When she saw Jordan in a hallway and asked if he’d seen Gabe, he pointed toward the stage. “I think he’s rehearsing.”
Rehearsing? Rehearsing what? When she concentrated, she could hear him playing, sticks hitting skins with such powerful, rapid percussion that it couldn’t have been anyone but Gabe.
She hurried to the stage and climbed the steps to watch him. She stumbled over a cord not yet taped down and then stood to the side of Gabe’s drum kit. His instrument was tucked away behind the equipment for the opening bands, far to the back of the stage where the overhead lights didn’t quite reach. His eyes were closed as he punished the drums; there was no other way to describe how he was playing. His face held none of the rapture, none of the fervent concentration she’d witnessed at the concert three nights before. There was only anger and retaliation.
She was afraid to interrupt him and would probably have stood gaping all day if the skin on his snare hadn’t ruptured.

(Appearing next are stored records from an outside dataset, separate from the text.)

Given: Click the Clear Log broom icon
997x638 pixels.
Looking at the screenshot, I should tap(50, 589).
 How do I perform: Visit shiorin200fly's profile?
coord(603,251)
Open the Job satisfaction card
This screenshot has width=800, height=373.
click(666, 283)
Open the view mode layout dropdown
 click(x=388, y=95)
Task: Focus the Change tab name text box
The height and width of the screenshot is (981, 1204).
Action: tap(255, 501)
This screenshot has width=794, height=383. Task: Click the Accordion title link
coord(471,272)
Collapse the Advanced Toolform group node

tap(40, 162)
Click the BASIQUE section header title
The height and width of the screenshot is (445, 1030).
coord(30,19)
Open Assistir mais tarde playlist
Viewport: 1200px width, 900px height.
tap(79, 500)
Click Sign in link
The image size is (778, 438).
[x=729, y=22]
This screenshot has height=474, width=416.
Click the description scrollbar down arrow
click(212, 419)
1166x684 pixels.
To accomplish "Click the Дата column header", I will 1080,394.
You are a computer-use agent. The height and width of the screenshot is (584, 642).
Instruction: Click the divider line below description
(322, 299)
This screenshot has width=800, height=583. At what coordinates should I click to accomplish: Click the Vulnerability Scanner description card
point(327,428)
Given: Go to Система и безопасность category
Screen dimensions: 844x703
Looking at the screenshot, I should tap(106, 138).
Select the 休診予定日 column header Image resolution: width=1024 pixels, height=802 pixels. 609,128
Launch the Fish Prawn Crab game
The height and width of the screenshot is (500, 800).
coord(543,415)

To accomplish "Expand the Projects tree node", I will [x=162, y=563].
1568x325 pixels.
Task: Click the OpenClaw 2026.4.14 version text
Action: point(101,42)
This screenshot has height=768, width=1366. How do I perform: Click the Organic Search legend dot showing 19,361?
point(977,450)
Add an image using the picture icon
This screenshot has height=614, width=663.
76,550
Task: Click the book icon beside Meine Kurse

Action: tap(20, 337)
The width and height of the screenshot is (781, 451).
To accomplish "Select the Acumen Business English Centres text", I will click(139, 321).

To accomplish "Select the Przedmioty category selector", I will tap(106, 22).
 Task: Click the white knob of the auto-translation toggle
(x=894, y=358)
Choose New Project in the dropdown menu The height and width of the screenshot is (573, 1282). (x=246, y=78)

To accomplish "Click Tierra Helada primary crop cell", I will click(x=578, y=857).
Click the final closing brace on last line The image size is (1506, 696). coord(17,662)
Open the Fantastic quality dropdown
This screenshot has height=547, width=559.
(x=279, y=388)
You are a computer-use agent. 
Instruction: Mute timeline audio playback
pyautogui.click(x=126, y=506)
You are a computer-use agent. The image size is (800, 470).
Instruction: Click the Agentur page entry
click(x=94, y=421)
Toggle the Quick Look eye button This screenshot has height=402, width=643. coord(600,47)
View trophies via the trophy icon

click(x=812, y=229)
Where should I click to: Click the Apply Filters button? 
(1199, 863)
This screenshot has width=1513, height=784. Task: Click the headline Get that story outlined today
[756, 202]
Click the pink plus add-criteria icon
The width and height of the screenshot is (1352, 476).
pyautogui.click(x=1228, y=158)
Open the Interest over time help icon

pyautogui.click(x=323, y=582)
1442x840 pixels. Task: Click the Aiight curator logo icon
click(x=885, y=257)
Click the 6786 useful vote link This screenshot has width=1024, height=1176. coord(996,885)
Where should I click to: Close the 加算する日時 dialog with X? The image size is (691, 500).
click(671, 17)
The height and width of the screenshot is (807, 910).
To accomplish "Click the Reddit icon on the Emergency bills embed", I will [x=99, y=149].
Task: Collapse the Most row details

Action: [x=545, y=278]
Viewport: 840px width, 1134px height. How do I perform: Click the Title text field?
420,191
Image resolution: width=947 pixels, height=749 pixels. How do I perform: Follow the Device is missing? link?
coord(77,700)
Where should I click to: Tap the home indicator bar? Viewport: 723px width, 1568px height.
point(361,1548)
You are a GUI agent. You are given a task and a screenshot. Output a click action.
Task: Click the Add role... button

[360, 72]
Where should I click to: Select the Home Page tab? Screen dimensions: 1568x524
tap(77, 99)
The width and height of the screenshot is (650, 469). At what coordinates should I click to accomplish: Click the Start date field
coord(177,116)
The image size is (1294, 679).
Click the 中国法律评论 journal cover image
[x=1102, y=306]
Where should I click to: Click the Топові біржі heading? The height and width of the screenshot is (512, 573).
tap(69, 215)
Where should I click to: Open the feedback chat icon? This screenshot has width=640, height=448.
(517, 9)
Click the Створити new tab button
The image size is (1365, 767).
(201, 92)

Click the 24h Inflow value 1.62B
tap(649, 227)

“Fuck,” he said. He flung his ragged sticks between two of the drums and dropped his elbows to his knees. He pressed the heels of his hands into his eyes, his fingertips digging into the wicked-looking dragons on his scalp. Gabe looked anything but wicked at that moment. He looked… broken.
“Fuck, f**k, f**k, f**k!” he yelled. And then he kicked one of his bass drums clean off the riser, taking a set of crashing cymbals with it.
Melanie was stunned and half-tempted to back away and pretend she hadn’t seen him. “Gabe?” she said quietly.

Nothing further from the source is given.